Problem 1:
Draw a tree diagram to represent all the possible
outcomes you can get.
There is a spinner that has 3 equal sectors, each
with a different color. One is Red “R”, another is
Blue “B”, and the last is Green “G”, and there is a
single 6 sided die.
You spin the spinner and record the letter of the
result, then you roll the die and record the number
of the side that shows on top.
Use your tree diagram to answer the following
questions.
1. How many total outcomes are there?
2. What is the probability you spin a Red and roll
and odd number?
3. What is the probability of Spinning a Blue and
rolling a die with a sum of 8?
Problem 2:
Draw an area model to show all the possible
outcomes you can get.
There are 2 six-sided dice for you to roll. You roll the
2 dice at the same time. You take the “product” of
the two dice.
Use your area model to answer the following
questions.
1. What is the probability the product is even?
2. What is the probability the product will be
greater than 20?
3. What is the probability the product is a whole
number?
Problem 3:
Draw a tree diagram to show all the possible
outcomes you can possibly get.
There is a quarter (not a trick quarter, just an
ordinary 25 cent American quarter) sitting on the
desk. You need to flip the quarter 3 times in a row
and record the result of each flip.
Use your tree diagram to answer the following
questions.
1. What is the probability of flipping a Heads on all
3 coin flips?
2. What is the probability that the 2nd coin flip
resulted in a Tails?
3. What is the probability of getting “at least” 2
Heads on the 3 coin flips?
Problem 4:
Draw an area model to show all the possible
outcomes you can get.
There is a bag that contains 6 chips inside (1 red, 2
white, and 3 blue), and each chip has a side that
says “Win” and a side that says “Lose”. You reach
into the bag without looking and pull out one chip.

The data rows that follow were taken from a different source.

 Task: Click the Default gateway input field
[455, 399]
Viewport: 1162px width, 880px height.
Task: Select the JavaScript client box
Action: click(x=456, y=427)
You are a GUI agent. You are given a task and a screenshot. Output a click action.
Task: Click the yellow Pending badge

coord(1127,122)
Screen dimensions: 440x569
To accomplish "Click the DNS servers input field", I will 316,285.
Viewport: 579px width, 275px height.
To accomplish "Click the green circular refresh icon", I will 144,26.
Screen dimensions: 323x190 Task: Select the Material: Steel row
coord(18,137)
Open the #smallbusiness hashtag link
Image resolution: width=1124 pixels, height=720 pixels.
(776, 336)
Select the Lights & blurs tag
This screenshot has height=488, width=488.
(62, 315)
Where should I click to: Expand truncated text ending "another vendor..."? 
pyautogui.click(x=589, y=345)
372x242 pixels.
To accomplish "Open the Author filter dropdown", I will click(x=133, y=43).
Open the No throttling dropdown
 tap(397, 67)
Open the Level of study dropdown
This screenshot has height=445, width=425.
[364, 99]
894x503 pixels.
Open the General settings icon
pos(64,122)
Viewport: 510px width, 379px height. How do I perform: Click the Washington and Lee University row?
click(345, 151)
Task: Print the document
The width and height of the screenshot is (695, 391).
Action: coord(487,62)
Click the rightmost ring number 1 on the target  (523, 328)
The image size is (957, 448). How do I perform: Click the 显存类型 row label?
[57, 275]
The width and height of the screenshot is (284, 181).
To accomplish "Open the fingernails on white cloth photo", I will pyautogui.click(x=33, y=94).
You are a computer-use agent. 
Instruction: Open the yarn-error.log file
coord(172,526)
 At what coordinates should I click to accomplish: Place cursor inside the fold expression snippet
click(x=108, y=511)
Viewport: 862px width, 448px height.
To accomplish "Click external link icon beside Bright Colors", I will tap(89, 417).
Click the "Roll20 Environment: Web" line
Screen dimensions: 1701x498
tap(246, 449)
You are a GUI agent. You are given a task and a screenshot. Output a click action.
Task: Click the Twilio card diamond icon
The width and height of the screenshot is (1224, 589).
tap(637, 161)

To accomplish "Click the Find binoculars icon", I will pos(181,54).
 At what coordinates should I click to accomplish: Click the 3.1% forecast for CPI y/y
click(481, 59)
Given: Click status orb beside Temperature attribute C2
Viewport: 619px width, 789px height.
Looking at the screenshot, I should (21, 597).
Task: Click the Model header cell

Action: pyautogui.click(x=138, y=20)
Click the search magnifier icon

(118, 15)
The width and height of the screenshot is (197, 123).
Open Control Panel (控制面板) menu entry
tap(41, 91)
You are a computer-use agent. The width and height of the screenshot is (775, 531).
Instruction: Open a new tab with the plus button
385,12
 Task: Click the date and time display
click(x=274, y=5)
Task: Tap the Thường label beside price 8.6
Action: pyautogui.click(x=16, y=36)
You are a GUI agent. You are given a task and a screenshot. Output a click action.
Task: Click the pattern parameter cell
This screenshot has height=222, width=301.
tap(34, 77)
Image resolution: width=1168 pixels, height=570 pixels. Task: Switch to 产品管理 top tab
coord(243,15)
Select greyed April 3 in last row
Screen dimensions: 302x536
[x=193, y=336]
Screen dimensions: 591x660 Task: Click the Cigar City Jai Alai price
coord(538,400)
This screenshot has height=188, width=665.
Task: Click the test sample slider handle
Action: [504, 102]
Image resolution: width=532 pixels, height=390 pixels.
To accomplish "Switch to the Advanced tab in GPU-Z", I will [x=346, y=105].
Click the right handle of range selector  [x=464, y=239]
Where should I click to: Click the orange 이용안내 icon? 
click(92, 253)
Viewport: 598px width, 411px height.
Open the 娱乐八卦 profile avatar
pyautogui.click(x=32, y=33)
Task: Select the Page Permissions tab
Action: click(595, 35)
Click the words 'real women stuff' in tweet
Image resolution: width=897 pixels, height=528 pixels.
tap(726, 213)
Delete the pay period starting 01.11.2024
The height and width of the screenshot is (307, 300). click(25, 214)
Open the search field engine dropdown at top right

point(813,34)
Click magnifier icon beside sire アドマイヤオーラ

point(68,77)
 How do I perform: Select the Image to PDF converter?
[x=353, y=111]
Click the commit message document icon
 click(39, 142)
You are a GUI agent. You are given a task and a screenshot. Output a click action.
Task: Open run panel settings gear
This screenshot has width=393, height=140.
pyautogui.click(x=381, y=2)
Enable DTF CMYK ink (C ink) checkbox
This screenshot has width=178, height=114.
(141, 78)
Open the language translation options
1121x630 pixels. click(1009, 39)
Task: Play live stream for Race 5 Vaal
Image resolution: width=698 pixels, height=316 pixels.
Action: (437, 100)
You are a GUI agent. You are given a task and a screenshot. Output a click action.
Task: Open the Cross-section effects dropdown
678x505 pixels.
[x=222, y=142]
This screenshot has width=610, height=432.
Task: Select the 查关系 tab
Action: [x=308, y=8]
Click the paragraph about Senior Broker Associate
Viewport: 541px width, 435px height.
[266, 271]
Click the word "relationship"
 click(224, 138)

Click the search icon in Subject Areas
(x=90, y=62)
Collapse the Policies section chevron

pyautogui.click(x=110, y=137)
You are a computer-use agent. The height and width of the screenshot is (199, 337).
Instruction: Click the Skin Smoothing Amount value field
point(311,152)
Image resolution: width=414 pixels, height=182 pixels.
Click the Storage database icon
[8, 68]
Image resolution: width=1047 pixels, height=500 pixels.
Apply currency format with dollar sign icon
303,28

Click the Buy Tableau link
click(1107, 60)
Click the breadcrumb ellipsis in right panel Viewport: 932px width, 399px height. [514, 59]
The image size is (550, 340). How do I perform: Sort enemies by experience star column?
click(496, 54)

Record the chip color (R, W, or B) and then flip the
chip and record the result (W or L).
Use your area model to answer the following
questions.
1. What is the probability of getting a red chip
and flipping a “Win”?
2. Red “Win” gets a large stuffed animal, White
“Win” gets a t-shirt, and Blue “Win” gets a
small stuffed animal. “Lose” does not get
anything, but a big frowning face. What is the
probability of getting a stuffed animal?